Can you write out all of the records below again, substituting "Give the location of" for each occurrence of "Identify the location of" and leaving everything else unchanged?

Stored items
########

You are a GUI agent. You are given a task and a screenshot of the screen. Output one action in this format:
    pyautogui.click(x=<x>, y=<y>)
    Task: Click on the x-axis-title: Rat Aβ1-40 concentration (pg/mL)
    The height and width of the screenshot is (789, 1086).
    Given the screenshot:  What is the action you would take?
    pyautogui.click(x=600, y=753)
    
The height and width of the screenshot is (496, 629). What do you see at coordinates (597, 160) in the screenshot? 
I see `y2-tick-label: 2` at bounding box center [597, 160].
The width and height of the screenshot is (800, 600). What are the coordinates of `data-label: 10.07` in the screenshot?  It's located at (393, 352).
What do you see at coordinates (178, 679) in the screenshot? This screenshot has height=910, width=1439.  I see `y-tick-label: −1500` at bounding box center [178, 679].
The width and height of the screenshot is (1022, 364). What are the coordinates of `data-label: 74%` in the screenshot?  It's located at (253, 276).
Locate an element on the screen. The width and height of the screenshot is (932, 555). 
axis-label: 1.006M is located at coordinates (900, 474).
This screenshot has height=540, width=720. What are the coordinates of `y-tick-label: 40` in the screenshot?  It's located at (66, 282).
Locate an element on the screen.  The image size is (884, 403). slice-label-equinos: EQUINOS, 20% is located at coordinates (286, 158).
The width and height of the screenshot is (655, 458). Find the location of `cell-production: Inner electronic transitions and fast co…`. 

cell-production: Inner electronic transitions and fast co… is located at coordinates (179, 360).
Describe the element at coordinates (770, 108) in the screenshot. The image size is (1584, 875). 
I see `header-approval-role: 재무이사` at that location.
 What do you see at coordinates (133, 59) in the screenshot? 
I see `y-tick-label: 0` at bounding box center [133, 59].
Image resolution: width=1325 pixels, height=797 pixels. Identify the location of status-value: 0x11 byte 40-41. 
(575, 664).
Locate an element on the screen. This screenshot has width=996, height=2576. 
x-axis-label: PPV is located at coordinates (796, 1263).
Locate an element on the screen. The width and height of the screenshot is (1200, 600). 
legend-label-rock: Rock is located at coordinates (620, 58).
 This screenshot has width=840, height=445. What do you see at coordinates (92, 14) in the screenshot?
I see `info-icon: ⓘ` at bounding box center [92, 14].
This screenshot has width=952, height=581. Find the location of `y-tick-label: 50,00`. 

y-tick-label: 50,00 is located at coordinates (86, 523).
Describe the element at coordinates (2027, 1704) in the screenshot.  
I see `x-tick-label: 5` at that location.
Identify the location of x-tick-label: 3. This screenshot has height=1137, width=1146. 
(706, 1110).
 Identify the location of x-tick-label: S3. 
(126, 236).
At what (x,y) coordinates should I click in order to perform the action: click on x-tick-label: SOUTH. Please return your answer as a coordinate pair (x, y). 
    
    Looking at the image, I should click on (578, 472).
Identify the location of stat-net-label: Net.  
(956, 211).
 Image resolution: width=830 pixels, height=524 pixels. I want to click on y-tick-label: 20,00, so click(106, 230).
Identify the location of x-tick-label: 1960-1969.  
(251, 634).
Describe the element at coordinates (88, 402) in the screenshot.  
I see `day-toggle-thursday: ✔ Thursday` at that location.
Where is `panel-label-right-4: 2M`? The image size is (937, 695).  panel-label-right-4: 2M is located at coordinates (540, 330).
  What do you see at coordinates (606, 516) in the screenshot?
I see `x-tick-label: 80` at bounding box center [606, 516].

########

◆ SOLUTION ◆
You are a GUI agent. You are given a task and a screenshot of the screen. Output one action in this format:
    pyautogui.click(x=<x>, y=<y>)
    Task: Click on the x-axis-title: Rat Aβ1-40 concentration (pg/mL)
    The height and width of the screenshot is (789, 1086).
    Given the screenshot:  What is the action you would take?
    pyautogui.click(x=600, y=753)
    
The height and width of the screenshot is (496, 629). What do you see at coordinates (597, 160) in the screenshot? 
I see `y2-tick-label: 2` at bounding box center [597, 160].
The width and height of the screenshot is (800, 600). What are the coordinates of `data-label: 10.07` in the screenshot?  It's located at (393, 352).
What do you see at coordinates (178, 679) in the screenshot? This screenshot has height=910, width=1439.  I see `y-tick-label: −1500` at bounding box center [178, 679].
The width and height of the screenshot is (1022, 364). What are the coordinates of `data-label: 74%` in the screenshot?  It's located at (253, 276).
Locate an element on the screen. The width and height of the screenshot is (932, 555). 
axis-label: 1.006M is located at coordinates (900, 474).
This screenshot has height=540, width=720. What are the coordinates of `y-tick-label: 40` in the screenshot?  It's located at (66, 282).
Locate an element on the screen.  The image size is (884, 403). slice-label-equinos: EQUINOS, 20% is located at coordinates (286, 158).
The width and height of the screenshot is (655, 458). Find the location of `cell-production: Inner electronic transitions and fast co…`. 

cell-production: Inner electronic transitions and fast co… is located at coordinates (179, 360).
Describe the element at coordinates (770, 108) in the screenshot. The image size is (1584, 875). 
I see `header-approval-role: 재무이사` at that location.
 What do you see at coordinates (133, 59) in the screenshot? 
I see `y-tick-label: 0` at bounding box center [133, 59].
Image resolution: width=1325 pixels, height=797 pixels. Give the location of status-value: 0x11 byte 40-41. 
(575, 664).
Locate an element on the screen. This screenshot has width=996, height=2576. 
x-axis-label: PPV is located at coordinates (796, 1263).
Locate an element on the screen. The width and height of the screenshot is (1200, 600). 
legend-label-rock: Rock is located at coordinates (620, 58).
 This screenshot has width=840, height=445. What do you see at coordinates (92, 14) in the screenshot?
I see `info-icon: ⓘ` at bounding box center [92, 14].
This screenshot has width=952, height=581. Find the location of `y-tick-label: 50,00`. 

y-tick-label: 50,00 is located at coordinates (86, 523).
Describe the element at coordinates (2027, 1704) in the screenshot.  
I see `x-tick-label: 5` at that location.
Give the location of x-tick-label: 3. This screenshot has height=1137, width=1146. 
(706, 1110).
 Give the location of x-tick-label: S3. 
(126, 236).
At what (x,y) coordinates should I click in order to perform the action: click on x-tick-label: SOUTH. Please return your answer as a coordinate pair (x, y). 
    
    Looking at the image, I should click on (578, 472).
Give the location of stat-net-label: Net.  
(956, 211).
 Image resolution: width=830 pixels, height=524 pixels. I want to click on y-tick-label: 20,00, so click(106, 230).
Give the location of x-tick-label: 1960-1969.  
(251, 634).
Describe the element at coordinates (88, 402) in the screenshot.  
I see `day-toggle-thursday: ✔ Thursday` at that location.
Where is `panel-label-right-4: 2M`? The image size is (937, 695).  panel-label-right-4: 2M is located at coordinates (540, 330).
  What do you see at coordinates (606, 516) in the screenshot?
I see `x-tick-label: 80` at bounding box center [606, 516].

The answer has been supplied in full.